**Task directions**.
This exercise calls for a copy of every line in the listing below that carries the word "plus".

________

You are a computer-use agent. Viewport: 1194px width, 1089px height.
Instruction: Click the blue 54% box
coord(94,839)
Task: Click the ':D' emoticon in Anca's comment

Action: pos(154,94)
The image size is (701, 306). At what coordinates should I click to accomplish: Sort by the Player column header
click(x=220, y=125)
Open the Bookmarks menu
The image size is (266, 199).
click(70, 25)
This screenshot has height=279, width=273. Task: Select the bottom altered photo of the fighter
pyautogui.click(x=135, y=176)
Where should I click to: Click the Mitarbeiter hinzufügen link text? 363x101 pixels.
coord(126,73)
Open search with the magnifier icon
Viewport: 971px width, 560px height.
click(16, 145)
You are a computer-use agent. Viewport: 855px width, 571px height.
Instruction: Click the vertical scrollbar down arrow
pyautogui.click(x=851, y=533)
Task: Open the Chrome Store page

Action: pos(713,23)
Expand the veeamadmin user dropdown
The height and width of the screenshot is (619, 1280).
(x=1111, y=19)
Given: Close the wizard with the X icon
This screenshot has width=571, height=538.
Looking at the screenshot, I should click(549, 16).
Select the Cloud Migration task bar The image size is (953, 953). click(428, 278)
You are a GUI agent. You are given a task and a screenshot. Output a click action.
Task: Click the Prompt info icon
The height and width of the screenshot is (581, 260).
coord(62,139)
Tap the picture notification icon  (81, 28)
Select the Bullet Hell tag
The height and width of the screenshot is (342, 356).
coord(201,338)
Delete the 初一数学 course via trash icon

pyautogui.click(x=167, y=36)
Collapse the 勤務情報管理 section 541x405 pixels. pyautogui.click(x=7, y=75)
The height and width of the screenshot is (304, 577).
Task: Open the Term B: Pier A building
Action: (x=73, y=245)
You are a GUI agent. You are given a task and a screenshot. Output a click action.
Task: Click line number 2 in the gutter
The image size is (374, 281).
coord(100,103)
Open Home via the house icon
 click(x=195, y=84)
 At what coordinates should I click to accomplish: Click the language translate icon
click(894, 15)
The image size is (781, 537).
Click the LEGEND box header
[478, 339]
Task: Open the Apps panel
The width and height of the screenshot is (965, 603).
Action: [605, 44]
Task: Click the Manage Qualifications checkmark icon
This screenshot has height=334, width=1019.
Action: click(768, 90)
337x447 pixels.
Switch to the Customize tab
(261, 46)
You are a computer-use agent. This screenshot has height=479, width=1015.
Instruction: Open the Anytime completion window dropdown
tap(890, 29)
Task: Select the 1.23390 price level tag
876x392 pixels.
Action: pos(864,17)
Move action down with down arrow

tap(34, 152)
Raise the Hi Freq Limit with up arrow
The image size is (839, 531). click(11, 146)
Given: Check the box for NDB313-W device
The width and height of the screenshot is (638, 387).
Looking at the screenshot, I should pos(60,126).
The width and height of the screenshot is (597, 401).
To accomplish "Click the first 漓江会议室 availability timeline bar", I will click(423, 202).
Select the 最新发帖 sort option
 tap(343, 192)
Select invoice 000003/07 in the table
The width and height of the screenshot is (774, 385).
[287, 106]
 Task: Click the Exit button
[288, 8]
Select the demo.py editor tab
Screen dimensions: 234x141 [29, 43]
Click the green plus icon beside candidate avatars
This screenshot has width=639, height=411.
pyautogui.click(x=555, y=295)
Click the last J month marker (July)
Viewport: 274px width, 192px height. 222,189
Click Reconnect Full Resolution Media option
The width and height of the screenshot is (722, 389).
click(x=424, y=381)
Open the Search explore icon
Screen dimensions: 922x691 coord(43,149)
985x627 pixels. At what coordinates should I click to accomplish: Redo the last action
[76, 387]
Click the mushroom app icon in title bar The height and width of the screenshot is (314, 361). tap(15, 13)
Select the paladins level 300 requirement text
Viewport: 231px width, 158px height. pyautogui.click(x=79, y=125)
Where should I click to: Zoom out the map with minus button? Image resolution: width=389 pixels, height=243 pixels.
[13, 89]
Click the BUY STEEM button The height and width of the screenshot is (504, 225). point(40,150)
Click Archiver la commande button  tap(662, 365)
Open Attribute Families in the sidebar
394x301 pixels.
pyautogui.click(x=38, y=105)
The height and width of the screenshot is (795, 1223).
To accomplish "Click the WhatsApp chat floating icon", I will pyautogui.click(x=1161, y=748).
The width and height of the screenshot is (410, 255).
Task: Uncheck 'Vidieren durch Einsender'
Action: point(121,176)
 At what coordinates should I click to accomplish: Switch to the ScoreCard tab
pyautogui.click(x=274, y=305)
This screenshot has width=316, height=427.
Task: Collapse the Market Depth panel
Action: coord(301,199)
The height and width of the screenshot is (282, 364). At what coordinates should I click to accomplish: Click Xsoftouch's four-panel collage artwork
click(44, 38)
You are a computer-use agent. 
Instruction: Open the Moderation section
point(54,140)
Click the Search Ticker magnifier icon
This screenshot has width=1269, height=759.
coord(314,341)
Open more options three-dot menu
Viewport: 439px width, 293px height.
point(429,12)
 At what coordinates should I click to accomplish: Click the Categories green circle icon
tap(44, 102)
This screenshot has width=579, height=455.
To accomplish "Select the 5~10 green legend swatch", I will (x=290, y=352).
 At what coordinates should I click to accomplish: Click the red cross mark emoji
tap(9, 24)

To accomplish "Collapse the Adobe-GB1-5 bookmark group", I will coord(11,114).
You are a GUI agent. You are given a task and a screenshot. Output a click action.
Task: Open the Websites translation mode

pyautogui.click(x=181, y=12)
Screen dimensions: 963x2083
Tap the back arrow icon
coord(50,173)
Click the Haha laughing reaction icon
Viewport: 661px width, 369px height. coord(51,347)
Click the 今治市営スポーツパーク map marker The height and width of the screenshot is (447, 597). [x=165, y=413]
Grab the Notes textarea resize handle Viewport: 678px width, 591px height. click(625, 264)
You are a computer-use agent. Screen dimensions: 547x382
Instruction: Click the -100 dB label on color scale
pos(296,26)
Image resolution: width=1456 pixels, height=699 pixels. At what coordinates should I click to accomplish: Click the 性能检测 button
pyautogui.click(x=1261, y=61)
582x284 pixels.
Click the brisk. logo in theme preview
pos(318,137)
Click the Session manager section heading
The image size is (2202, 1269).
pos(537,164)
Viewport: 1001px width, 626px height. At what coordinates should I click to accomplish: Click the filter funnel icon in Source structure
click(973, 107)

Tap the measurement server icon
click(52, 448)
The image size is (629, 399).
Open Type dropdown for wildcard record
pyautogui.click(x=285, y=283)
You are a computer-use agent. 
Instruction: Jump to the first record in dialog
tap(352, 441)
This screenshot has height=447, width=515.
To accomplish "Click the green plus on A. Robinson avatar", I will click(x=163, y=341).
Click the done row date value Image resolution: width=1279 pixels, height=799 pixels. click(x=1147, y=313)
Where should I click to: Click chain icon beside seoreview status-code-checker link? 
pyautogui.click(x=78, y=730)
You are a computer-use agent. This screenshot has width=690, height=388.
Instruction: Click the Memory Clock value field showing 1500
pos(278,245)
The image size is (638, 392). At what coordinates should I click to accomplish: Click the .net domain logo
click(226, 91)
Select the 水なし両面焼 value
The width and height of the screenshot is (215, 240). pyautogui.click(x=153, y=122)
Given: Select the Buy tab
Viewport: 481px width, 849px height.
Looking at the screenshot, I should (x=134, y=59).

________

**Response to this exercise**.
Click the green plus icon beside candidate avatars
To accomplish "Click the green plus on A. Robinson avatar", I will click(x=163, y=341).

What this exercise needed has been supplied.